Friday, September 3, 2010

konami code

JACS-beta has a new feature to try out, that is kinda weak to begin with, but better yet you need to use the Konami code to try it! They even give the code for you to try!

I've been sort of fond of the set up that the ACS journals have been using to show the titles and graphical abstracts of journals, and I suppose it's good that they are continually trying to improve it. However making it into a cascade of tiles that are smaller than in current use, that then blow up to boxes that are larger, seems like an odd solution. I may not like it, but that could be due to the fact that I like the status quo, in this case.

New features notwithstanding, what's the point of using the Konami code to roll out the beta? Using a "secret code" and publishing it widely? It's like a lame attempt to get geek cred with a crowd split between the so dated and lost they won't get the reference, and the crowd that is so tech savvy they will immediately dismiss it as a poor attempt at looking "cool". I doubt the narrow cross section between those two factions represents a significant enough demographic to warrant this particular stunt. It seems to me a second, mirrored, page, or a simple on/off button would have done the trick.

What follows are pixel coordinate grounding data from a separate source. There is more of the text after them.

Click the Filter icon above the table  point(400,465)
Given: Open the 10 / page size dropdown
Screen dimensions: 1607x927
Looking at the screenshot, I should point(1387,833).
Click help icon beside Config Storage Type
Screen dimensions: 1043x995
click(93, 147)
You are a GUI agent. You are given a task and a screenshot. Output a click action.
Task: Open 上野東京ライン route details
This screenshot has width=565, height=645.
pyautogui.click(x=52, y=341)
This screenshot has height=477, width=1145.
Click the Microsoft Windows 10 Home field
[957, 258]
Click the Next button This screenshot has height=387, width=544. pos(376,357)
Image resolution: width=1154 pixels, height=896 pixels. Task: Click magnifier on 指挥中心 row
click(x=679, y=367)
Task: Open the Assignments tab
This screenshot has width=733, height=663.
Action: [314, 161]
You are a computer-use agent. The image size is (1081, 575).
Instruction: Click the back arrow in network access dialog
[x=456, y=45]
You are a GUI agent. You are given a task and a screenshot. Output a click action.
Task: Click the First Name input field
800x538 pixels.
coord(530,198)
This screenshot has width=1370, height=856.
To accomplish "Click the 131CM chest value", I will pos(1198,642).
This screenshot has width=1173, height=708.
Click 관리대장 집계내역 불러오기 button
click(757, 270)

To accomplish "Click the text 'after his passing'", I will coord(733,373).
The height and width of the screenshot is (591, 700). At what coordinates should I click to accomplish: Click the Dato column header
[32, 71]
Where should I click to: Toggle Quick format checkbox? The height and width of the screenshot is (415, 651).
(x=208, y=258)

I haven't tested it, but it wouldn't surprise me if the wonderful new grid view takes a reasonable amount of front side resources, thus putting the kung-fu grip (in the bad way) on smaller institution's older computers.

This fellow is claiming to be the one who is behind the JACS beta Konami code.


Jim said...

Don't really have a comment about grid view, but I did notice on the JACS beta page that you can download the chemdraw files for the schemes in JACS papers. Is that to help lazy grad students copy things directly out of papers for use in their own presentations? I guess those figures aren't copyrighted?

scientist 1 said...

This is only a guess, but I expect that they are copyrighted, and ACS is releasing them for limited use. Much like it's ok to photocopy/download articles.

At least this way when grad students replicate errors, they are actually original author errors, and not 'telephone game' errors.